** Start **

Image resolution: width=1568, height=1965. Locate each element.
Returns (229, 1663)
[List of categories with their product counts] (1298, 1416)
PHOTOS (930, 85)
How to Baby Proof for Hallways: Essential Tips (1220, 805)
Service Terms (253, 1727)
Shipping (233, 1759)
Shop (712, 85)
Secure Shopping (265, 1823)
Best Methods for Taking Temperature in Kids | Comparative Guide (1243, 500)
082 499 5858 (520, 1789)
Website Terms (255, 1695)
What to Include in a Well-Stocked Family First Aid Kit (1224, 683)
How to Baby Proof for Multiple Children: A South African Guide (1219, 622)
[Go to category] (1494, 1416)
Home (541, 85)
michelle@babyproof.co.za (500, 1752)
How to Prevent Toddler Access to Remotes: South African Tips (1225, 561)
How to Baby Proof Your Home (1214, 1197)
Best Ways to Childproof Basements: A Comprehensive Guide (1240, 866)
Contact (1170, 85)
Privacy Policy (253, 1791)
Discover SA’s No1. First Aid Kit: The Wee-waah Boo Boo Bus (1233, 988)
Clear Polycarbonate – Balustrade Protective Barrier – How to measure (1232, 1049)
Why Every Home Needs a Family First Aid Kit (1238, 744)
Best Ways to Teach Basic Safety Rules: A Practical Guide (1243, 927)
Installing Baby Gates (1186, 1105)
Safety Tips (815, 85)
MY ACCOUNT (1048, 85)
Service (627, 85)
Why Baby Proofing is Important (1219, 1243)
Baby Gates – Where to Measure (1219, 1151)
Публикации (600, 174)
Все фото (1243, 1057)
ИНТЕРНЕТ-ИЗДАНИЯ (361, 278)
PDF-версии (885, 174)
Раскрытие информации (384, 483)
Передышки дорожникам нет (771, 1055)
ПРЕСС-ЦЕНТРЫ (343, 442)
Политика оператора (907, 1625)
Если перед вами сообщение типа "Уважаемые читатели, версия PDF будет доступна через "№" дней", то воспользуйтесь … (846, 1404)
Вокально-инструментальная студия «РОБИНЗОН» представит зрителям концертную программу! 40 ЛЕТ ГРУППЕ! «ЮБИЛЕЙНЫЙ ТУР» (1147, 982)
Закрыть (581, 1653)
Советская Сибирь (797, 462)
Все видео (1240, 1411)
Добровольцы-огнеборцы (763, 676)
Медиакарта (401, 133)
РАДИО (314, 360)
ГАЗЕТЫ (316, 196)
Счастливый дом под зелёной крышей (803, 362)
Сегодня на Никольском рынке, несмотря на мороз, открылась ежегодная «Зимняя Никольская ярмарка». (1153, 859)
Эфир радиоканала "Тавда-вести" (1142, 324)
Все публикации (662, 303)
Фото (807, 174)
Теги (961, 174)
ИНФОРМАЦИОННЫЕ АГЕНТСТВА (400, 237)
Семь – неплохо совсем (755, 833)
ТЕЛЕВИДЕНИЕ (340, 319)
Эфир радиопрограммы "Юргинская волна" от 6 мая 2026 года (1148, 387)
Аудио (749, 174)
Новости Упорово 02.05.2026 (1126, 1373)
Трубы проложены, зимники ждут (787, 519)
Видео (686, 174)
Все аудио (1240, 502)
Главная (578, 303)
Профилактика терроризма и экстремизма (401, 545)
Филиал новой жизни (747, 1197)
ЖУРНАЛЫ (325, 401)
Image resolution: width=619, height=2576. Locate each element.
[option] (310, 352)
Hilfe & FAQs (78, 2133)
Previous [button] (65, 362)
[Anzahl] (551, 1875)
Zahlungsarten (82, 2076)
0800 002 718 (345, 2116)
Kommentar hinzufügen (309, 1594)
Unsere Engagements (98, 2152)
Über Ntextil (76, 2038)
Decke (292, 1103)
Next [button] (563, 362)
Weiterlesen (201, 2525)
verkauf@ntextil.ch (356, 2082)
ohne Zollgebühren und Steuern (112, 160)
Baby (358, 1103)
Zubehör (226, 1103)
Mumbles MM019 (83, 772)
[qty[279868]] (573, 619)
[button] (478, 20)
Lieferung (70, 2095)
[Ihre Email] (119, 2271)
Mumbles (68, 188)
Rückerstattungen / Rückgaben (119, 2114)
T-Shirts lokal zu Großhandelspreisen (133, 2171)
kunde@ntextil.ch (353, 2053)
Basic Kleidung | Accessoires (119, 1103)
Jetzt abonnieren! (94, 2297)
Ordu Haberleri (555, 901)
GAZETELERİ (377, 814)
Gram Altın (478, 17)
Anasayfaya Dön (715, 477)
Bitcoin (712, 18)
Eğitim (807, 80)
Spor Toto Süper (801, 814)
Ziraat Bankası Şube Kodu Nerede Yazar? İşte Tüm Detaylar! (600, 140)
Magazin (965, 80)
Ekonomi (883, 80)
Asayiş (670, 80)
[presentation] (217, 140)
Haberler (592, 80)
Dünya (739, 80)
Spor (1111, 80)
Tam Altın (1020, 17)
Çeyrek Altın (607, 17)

** End **

= AIM OF THE TASK =
Copy every line of the records above word for word, with each line's wording and coordinates unchanged.

= THE REPLY =
Image resolution: width=1568, height=1965. Locate each element.
Returns (229, 1663)
[List of categories with their product counts] (1298, 1416)
PHOTOS (930, 85)
How to Baby Proof for Hallways: Essential Tips (1220, 805)
Service Terms (253, 1727)
Shipping (233, 1759)
Shop (712, 85)
Secure Shopping (265, 1823)
Best Methods for Taking Temperature in Kids | Comparative Guide (1243, 500)
082 499 5858 (520, 1789)
Website Terms (255, 1695)
What to Include in a Well-Stocked Family First Aid Kit (1224, 683)
How to Baby Proof for Multiple Children: A South African Guide (1219, 622)
[Go to category] (1494, 1416)
Home (541, 85)
michelle@babyproof.co.za (500, 1752)
How to Prevent Toddler Access to Remotes: South African Tips (1225, 561)
How to Baby Proof Your Home (1214, 1197)
Best Ways to Childproof Basements: A Comprehensive Guide (1240, 866)
Contact (1170, 85)
Privacy Policy (253, 1791)
Discover SA’s No1. First Aid Kit: The Wee-waah Boo Boo Bus (1233, 988)
Clear Polycarbonate – Balustrade Protective Barrier – How to measure (1232, 1049)
Why Every Home Needs a Family First Aid Kit (1238, 744)
Best Ways to Teach Basic Safety Rules: A Practical Guide (1243, 927)
Installing Baby Gates (1186, 1105)
Safety Tips (815, 85)
MY ACCOUNT (1048, 85)
Service (627, 85)
Why Baby Proofing is Important (1219, 1243)
Baby Gates – Where to Measure (1219, 1151)
Публикации (600, 174)
Все фото (1243, 1057)
ИНТЕРНЕТ-ИЗДАНИЯ (361, 278)
PDF-версии (885, 174)
Раскрытие информации (384, 483)
Передышки дорожникам нет (771, 1055)
ПРЕСС-ЦЕНТРЫ (343, 442)
Политика оператора (907, 1625)
Если перед вами сообщение типа "Уважаемые читатели, версия PDF будет доступна через "№" дней", то воспользуйтесь … (846, 1404)
Вокально-инструментальная студия «РОБИНЗОН» представит зрителям концертную программу! 40 ЛЕТ ГРУППЕ! «ЮБИЛЕЙНЫЙ ТУР» (1147, 982)
Закрыть (581, 1653)
Советская Сибирь (797, 462)
Все видео (1240, 1411)
Добровольцы-огнеборцы (763, 676)
Медиакарта (401, 133)
РАДИО (314, 360)
ГАЗЕТЫ (316, 196)
Счастливый дом под зелёной крышей (803, 362)
Сегодня на Никольском рынке, несмотря на мороз, открылась ежегодная «Зимняя Никольская ярмарка». (1153, 859)
Эфир радиоканала "Тавда-вести" (1142, 324)
Все публикации (662, 303)
Фото (807, 174)
Теги (961, 174)
ИНФОРМАЦИОННЫЕ АГЕНТСТВА (400, 237)
Семь – неплохо совсем (755, 833)
ТЕЛЕВИДЕНИЕ (340, 319)
Эфир радиопрограммы "Юргинская волна" от 6 мая 2026 года (1148, 387)
Аудио (749, 174)
Новости Упорово 02.05.2026 (1126, 1373)
Трубы проложены, зимники ждут (787, 519)
Видео (686, 174)
Все аудио (1240, 502)
Главная (578, 303)
Профилактика терроризма и экстремизма (401, 545)
Филиал новой жизни (747, 1197)
ЖУРНАЛЫ (325, 401)
Image resolution: width=619, height=2576. Locate each element.
[option] (310, 352)
Hilfe & FAQs (78, 2133)
Previous [button] (65, 362)
[Anzahl] (551, 1875)
Zahlungsarten (82, 2076)
0800 002 718 (345, 2116)
Kommentar hinzufügen (309, 1594)
Unsere Engagements (98, 2152)
Über Ntextil (76, 2038)
Decke (292, 1103)
Next [button] (563, 362)
Weiterlesen (201, 2525)
verkauf@ntextil.ch (356, 2082)
ohne Zollgebühren und Steuern (112, 160)
Baby (358, 1103)
Zubehör (226, 1103)
Mumbles MM019 (83, 772)
[qty[279868]] (573, 619)
[button] (478, 20)
Lieferung (70, 2095)
[Ihre Email] (119, 2271)
Mumbles (68, 188)
Rückerstattungen / Rückgaben (119, 2114)
T-Shirts lokal zu Großhandelspreisen (133, 2171)
kunde@ntextil.ch (353, 2053)
Basic Kleidung | Accessoires (119, 1103)
Jetzt abonnieren! (94, 2297)
Ordu Haberleri (555, 901)
GAZETELERİ (377, 814)
Gram Altın (478, 17)
Anasayfaya Dön (715, 477)
Bitcoin (712, 18)
Eğitim (807, 80)
Spor Toto Süper (801, 814)
Ziraat Bankası Şube Kodu Nerede Yazar? İşte Tüm Detaylar! (600, 140)
Magazin (965, 80)
Ekonomi (883, 80)
Asayiş (670, 80)
[presentation] (217, 140)
Haberler (592, 80)
Dünya (739, 80)
Spor (1111, 80)
Tam Altın (1020, 17)
Çeyrek Altın (607, 17)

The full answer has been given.